* Dostarczony materiał
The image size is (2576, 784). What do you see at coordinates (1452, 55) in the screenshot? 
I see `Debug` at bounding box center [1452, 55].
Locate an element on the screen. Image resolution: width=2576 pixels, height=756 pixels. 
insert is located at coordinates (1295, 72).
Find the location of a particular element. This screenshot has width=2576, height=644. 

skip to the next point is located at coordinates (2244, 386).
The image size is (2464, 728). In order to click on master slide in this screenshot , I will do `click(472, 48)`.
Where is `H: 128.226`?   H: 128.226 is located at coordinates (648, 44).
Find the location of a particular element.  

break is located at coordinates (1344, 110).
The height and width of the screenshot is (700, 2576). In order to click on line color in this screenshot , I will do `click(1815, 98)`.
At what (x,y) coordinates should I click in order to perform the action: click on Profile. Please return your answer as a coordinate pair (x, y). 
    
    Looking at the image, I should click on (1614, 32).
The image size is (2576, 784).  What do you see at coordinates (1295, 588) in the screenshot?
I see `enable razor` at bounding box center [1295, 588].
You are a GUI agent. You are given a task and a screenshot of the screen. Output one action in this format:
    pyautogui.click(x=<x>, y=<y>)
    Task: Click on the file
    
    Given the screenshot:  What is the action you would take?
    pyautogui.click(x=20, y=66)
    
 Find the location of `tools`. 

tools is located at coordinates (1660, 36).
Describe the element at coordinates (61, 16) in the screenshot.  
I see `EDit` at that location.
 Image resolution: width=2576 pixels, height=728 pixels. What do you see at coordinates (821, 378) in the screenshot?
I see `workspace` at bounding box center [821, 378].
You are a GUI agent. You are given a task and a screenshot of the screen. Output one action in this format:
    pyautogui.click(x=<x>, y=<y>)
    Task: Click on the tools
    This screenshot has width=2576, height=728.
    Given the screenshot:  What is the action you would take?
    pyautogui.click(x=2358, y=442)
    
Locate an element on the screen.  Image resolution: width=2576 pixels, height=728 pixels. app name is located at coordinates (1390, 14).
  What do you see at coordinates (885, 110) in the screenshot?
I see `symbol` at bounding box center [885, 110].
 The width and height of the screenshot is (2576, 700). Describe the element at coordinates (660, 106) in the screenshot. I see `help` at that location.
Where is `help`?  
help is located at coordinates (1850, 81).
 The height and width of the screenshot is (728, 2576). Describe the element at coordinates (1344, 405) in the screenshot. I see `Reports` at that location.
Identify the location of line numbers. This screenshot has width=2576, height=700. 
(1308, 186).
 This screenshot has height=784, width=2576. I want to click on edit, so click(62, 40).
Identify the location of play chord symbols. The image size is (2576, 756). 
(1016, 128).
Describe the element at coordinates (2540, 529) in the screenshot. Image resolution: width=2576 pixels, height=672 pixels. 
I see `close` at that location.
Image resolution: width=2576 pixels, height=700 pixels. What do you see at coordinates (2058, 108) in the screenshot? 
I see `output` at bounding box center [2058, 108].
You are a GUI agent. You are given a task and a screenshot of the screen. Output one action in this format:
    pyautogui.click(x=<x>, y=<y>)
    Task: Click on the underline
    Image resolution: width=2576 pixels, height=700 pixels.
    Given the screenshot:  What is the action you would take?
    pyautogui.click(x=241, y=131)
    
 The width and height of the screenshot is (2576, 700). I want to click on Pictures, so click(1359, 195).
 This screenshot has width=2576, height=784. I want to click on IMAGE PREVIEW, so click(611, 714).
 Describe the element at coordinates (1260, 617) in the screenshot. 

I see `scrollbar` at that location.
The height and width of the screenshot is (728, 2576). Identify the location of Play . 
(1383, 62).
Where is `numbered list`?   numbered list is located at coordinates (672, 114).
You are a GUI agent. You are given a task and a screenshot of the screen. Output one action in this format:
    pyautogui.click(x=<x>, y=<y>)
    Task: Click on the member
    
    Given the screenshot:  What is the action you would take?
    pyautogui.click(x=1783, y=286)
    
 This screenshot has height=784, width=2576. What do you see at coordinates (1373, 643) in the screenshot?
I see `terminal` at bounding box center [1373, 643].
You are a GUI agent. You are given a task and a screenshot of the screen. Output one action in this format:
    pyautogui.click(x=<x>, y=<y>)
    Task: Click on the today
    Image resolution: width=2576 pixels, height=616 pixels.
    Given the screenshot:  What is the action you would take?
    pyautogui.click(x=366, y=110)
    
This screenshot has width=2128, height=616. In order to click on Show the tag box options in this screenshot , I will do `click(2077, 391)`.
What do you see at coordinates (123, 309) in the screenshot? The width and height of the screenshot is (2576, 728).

* Zakres zadania
Zmień „GUI agent” na „desktop agent” we wszystkim od wiersza z „Describe the element at coordinates (1260, 617)” w dół do wiersza z „This screenshot has width=2128, height=616.” włącznie i podaj ten fragment ponownie, bez innych zmian.

* Wynik zadania
 Describe the element at coordinates (1260, 617) in the screenshot. 

I see `scrollbar` at that location.
The height and width of the screenshot is (728, 2576). Identify the location of Play . 
(1383, 62).
Where is `numbered list`?   numbered list is located at coordinates (672, 114).
You are a desktop agent. You are given a task and a screenshot of the screen. Output one action in this format:
    pyautogui.click(x=<x>, y=<y>)
    Task: Click on the member
    
    Given the screenshot:  What is the action you would take?
    pyautogui.click(x=1783, y=286)
    
 This screenshot has height=784, width=2576. What do you see at coordinates (1373, 643) in the screenshot?
I see `terminal` at bounding box center [1373, 643].
You are a desktop agent. You are given a task and a screenshot of the screen. Output one action in this format:
    pyautogui.click(x=<x>, y=<y>)
    Task: Click on the today
    Image resolution: width=2576 pixels, height=616 pixels.
    Given the screenshot:  What is the action you would take?
    pyautogui.click(x=366, y=110)
    
This screenshot has width=2128, height=616. In order to click on Show the tag box options in this screenshot , I will do `click(2077, 391)`.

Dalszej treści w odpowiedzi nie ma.